Laminar flow in a boundary layer

but more complicated things, like turbulence, can happen as well.

In the Mythbusters’ Indy car experiment, there are actually two surfaces, the car and the road. It stands to reason that the car will drag the air next to itself along at \(\SI{150}{mph}\) or so, while the road will “drag” the air next to itself along at zero speed — that is, it tends to slow the air down. Each of these two surfaces will attempt to create its own boundary layer of air. If the two boundary layers can both fit in the space between the car and the road, then they will probably do so, but if they don’t fit, messy things happen.

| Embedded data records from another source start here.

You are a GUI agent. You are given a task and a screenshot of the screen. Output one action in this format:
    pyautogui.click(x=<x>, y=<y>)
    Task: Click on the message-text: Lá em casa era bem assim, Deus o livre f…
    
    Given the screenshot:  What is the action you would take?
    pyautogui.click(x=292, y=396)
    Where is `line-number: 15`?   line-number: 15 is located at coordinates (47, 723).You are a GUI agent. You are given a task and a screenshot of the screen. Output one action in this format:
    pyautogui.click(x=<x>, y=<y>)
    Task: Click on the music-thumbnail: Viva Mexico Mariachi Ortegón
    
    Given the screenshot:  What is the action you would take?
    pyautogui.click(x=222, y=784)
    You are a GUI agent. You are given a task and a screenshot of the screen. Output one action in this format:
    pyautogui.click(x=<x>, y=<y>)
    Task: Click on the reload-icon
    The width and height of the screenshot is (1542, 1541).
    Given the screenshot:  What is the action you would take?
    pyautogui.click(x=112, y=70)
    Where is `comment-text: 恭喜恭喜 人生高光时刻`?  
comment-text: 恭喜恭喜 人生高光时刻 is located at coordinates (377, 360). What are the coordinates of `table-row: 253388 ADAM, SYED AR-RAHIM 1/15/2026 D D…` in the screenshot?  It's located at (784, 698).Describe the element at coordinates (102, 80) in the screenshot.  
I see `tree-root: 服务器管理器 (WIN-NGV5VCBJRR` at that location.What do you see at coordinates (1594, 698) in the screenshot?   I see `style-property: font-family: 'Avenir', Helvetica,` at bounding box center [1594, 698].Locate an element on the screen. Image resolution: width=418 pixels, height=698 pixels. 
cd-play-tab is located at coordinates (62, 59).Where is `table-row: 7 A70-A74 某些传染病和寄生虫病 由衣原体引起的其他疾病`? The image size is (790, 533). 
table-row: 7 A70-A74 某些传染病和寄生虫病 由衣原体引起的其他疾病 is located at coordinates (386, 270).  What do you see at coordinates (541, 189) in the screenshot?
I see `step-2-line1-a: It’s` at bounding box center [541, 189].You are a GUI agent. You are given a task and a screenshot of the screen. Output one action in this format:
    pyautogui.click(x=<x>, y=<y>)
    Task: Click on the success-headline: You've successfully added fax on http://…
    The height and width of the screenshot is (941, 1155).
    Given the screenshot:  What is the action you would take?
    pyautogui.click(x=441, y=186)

Here’s the formula for the thickness of the boundary layer for fluid flowing over a flat plate:

$$\delta = \begin{cases}C_1 x \biggl(\frac{\nu}{u_0 x}\biggr)^{1/2} & \text{laminar (smooth)} \\ C_2 x \biggl(\frac{\nu}{u_0 x}\biggr)^{1/5} & \text{turbulent}\end{cases}$$

where \(\nu\) is the kinematic viscosity, \(x\) is the distance “downstream” from where the surface begins, \(u_0\) is the speed of the fluid far away from the surface, and \(C_{1,2}\) are constants roughly of order 1. Wikipedia gives \(C_1 = 4.91\) and \(C_2 = 0.382\), so I’ll just run with those values. For air, \(\nu = \SI{1.46e-5}{m^2/s}\). If we’re simulating the Indy car in the Mythbusters’ experiment, it’s reasonable to assume \(u_0\) is not more than \(\SI{150}{mph}\), because nothing makes the air move much faster than that. And finally, \(x\) maxes out at the length of the car, around \(\SI{5}{m}\).

Plugging the numbers in gives \(\delta = \SI{5.1}{mm}\) for laminar flow, which fits well within the 7/8 of an inch clearance they mentioned on the show — but for turbulent flow, I get \(\SI{64}{mm}\), which does not. So I would expect that the airflow underneath an Indy car is strongly affected by boundary effects.

Now, why is this important again? Bernoulli’s principle applies best when viscosity can be neglected; essentially, it works for frictionless fluids. But in a boundary layer, viscosity plays a large role in determining the fluid’s behavior. Evidently, viscosity can’t be neglected for the air under the Indy car, and that means the application of Bernoulli’s principle is somewhat suspect.